◆ **HOW TO COMPLETE THIS TASK**: Start the copy at the line containing "This screenshot has height=664, width=520." and run it through the last line of the records. Repeat each line exactly; omit pictures.
::::::
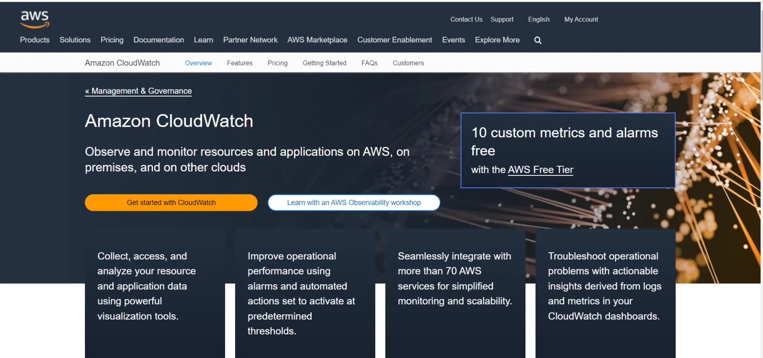Go back to Management & Governance

pyautogui.click(x=138, y=91)
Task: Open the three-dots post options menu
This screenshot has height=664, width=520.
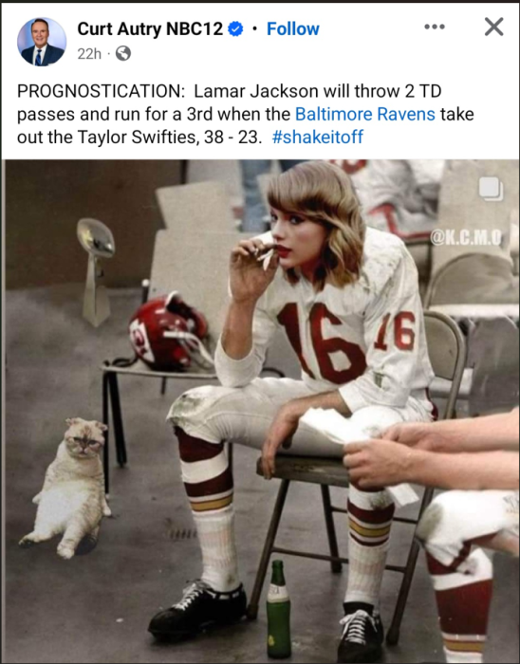Action: point(435,27)
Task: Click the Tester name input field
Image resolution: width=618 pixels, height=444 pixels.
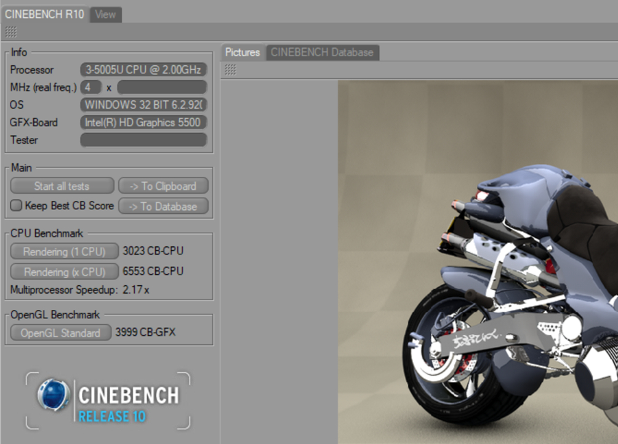Action: [x=143, y=140]
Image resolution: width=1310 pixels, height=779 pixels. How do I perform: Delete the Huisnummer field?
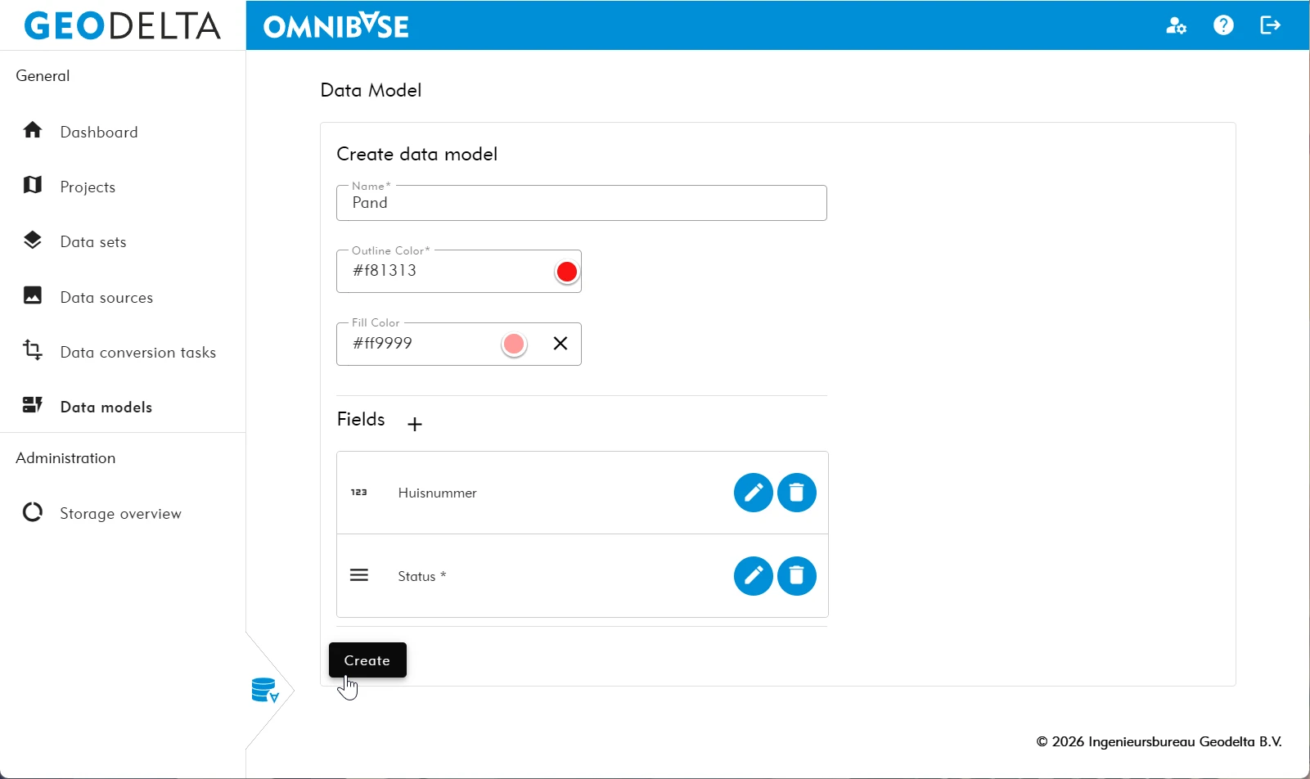(x=796, y=493)
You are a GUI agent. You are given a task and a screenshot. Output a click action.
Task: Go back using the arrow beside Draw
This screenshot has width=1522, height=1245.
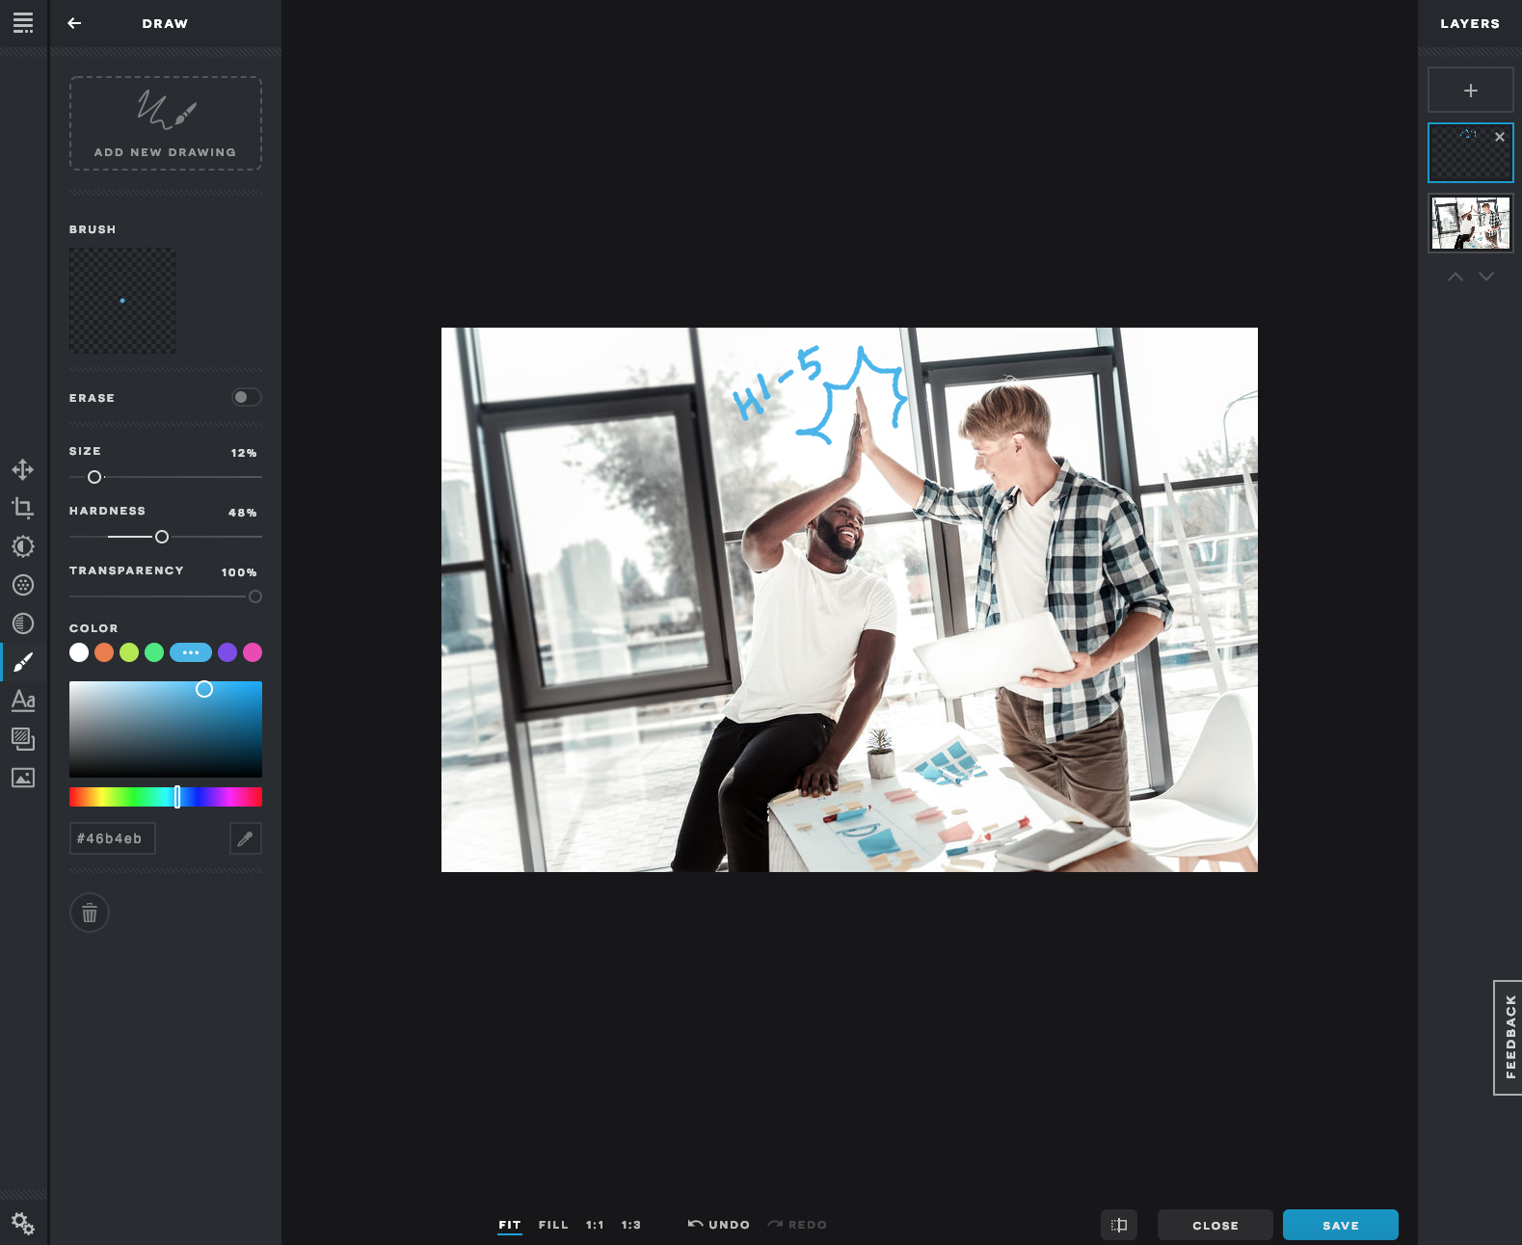point(74,23)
::::::
◆ **TASK RESULT**:
This screenshot has height=664, width=520.
Action: point(435,27)
Task: Click the Tester name input field
Image resolution: width=618 pixels, height=444 pixels.
Action: [x=143, y=140]
Image resolution: width=1310 pixels, height=779 pixels. How do I perform: Delete the Huisnummer field?
(x=796, y=493)
You are a GUI agent. You are given a task and a screenshot. Output a click action.
Task: Go back using the arrow beside Draw
This screenshot has width=1522, height=1245.
point(74,23)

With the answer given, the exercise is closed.